We will focus on some of the key motions for relief brought by the tank manufacturer.

Code compliance

The tank manufacturer sought to dismiss the plaintiff’s claims against it for strict product liability for manufacture of a defective propane tank and negligent propane tank manufacture.

The tank manufacturer submitted evidence that its tank was manufactured in compliance with all applicable codes, and no evidence to rebut this presumption had been offered by the plaintiff. The tank manufacturer cited a Colorado statute that codified the presumption that its product was not defective if it complied with “any code, standard or regulation adopted or promulgated by the United States or by this state, or by any agency of the United States or of this state.”

The plaintiff conceded that the tank manufacturer had complied with all codes, standards or regulations. But the plaintiff argued that the presumption the tank manufacturer argued simply created a question for the jury.

Through expert testimony, the plaintiff argued that rust inside the tank rendered it defective, as that allowed odor fade to occur and explained why the plumber did not smell gas when he was purging gas lines.

However, the court did not find this argument persuasive. The plaintiff’s expert explained how rust may form inside a tank, but in this case, there is no actual evidence that there actually was rust inside the tank, and no one ever opened the tank to check.

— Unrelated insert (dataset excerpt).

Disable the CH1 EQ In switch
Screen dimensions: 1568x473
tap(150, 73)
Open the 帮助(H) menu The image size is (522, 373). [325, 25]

So, without any actual evidence of tank rust, the court granted dismissal of these two claims brought by the plaintiff.

Warnings

The tank manufacturer also sought dismissal of the plaintiff’s claim of strict liability due to inadequate warnings and negligence based on duty to warn because it provided warnings on the specific issue that led to this explosion.

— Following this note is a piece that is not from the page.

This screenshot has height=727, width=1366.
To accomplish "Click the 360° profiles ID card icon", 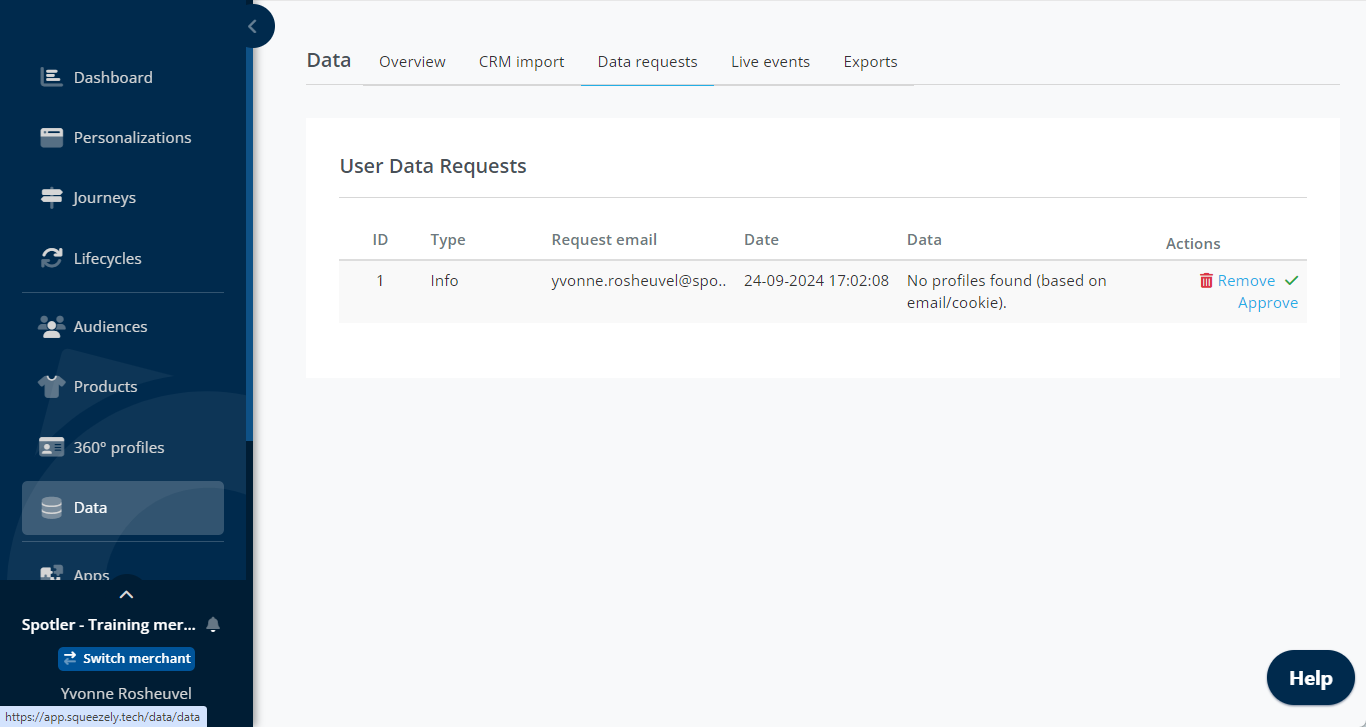I will point(51,447).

“[The tank manufacturer] included specific warnings on its propane tank identifying the phenomenon of odorant fade in propane tanks, particularly in new tanks, and advising all who read the warning of this phenomenon and the steps to take in order to mitigate the risk of odor fade,” the company argued.

However, it was undisputed that the plaintiff never saw the warnings under the dome of the tank. To read the warnings, the plaintiff would have needed to climb a ladder, but he never did. He did not read any other warnings about odor fade. Based on the placement and effectiveness of the warnings, the court denied the motion for summary judgment. The court reasoned that it could not conclude that the warnings were “conspicuous enough to be effective” and left it to the jury to decide if the tank manufacturer did “everything it reasonably could have done to inform users of the tank of potential hazards.”

Moral of the story: Perform all of the testing needed to support a position you wish to take in court. How warnings are posted and distributed will be examined in the event of an explosion. Consider this when distributing warnings.